Stored items:
========================

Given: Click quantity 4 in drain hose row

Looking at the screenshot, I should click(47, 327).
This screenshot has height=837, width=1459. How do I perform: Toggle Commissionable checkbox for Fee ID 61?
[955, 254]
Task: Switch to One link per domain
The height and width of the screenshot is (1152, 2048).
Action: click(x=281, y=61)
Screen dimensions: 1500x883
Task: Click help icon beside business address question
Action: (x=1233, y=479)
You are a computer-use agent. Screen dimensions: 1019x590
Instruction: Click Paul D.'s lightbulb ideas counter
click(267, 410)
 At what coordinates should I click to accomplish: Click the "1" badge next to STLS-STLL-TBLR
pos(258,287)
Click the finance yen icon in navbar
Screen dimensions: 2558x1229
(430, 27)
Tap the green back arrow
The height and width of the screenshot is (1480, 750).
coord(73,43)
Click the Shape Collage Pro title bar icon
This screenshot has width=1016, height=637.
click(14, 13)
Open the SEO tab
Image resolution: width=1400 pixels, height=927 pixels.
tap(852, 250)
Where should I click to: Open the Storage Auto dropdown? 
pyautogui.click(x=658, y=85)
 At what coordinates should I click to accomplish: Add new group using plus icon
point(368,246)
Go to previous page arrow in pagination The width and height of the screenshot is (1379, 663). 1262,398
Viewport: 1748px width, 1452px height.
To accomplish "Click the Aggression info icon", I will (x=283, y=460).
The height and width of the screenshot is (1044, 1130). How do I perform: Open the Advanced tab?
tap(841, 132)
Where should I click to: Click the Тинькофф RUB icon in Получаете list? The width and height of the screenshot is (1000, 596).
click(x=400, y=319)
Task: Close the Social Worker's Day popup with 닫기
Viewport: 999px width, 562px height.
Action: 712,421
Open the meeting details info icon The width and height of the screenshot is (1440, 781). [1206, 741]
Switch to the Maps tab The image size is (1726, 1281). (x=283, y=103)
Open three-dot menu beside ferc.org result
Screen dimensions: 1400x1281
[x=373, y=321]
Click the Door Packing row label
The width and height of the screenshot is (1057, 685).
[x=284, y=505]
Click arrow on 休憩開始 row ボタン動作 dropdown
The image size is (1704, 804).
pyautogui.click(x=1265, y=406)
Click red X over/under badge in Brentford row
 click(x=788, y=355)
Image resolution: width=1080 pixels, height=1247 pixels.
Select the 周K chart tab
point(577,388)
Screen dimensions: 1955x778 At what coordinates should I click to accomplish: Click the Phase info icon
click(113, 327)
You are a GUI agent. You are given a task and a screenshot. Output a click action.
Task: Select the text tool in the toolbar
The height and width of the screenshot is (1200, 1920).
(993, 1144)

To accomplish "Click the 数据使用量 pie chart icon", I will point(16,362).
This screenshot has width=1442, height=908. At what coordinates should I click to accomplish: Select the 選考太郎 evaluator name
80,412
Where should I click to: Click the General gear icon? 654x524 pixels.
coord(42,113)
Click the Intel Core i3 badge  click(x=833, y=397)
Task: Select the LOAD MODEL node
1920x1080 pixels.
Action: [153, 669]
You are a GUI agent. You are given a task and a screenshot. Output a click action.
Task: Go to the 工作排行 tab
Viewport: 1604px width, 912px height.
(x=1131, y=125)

========================

SHORT TASK: Please copy out the stretch of the records from the start through the line containing "Action: (x=1233, y=479)", keeping every line precisely as it appears.

RESPONSE TO THIS EXERCISE:
Given: Click quantity 4 in drain hose row

Looking at the screenshot, I should click(47, 327).
This screenshot has height=837, width=1459. How do I perform: Toggle Commissionable checkbox for Fee ID 61?
[955, 254]
Task: Switch to One link per domain
The height and width of the screenshot is (1152, 2048).
Action: click(x=281, y=61)
Screen dimensions: 1500x883
Task: Click help icon beside business address question
Action: (x=1233, y=479)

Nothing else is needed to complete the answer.